Eukaryotic genes consist of alternating blocks of protein-coding sequences called exons and noncoding sequences called introns.
Exon recombination is a process where the exons from the same or different genes recombine to produce novel combinations of exon-intron sequences, which might evolve into new genes.
The exon recombination can be mediated by non-homologous recombination or retro-transposition.
During non-homologous or illegitimate recombination, DNA strands with no sequence similarity can recombine and produce a novel gene structure.
Chronic granulomatous disease – a genetic disorder of the immune system is a good example. Many patients with this disease have a rare mutation in the phox gene coding for the enzyme NADPH oxidase.

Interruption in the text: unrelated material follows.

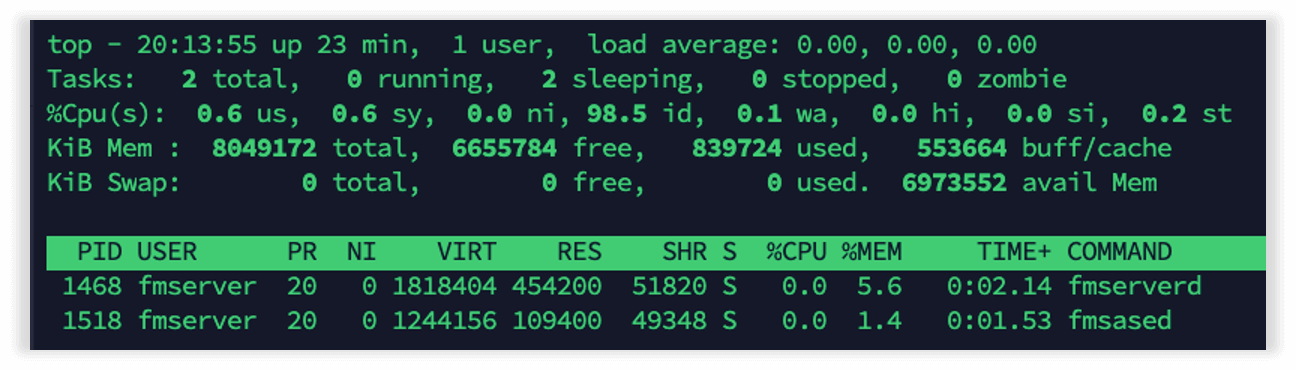Screen dimensions: 1296x370
Task: Select the fmserverd process row
Action: pos(655,287)
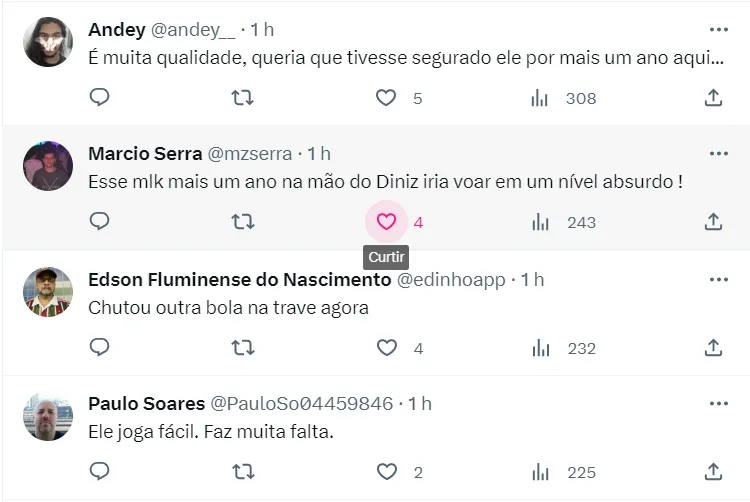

The wild type NADPH oxidase produces reactive oxygen species such as superoxide upon infection and aids in phagocyte-mediated killing of the infectious agents.
In rare cases, the non-homologous sequences between exons 8 and 11 of the phox gene recombine, causing duplication of exons 9 and 10. This leads to the reduced activity of the enzyme NADPH oxidase. The impaired enzyme fails to generate enough reactive oxygen species to clear the bacterial infection resulting in granuloma or aggregation of macrophages and associated immune cells.
Exon recombination due to retrotransposition can best explain the evolution of the Jingwei gene in African Drosophila.
Around 2.5 million years ago, a portion of the Adh mRNA reverse-transcribed into DNA and recombined with exons of the Ynd gene to give rise to a new gene called Jingwei.
The Ynd gene is responsible for the development of testes in drosophila and the Adh gene encodes alcohol dehydrogenase. The new gene Jingwei encodes a protein with two domains – one derived from Ynd and the other from Adh.
Hence, the protein Jingwei is expressed in the drosophila testis and is responsible for hormone and pheromone biosynthesis.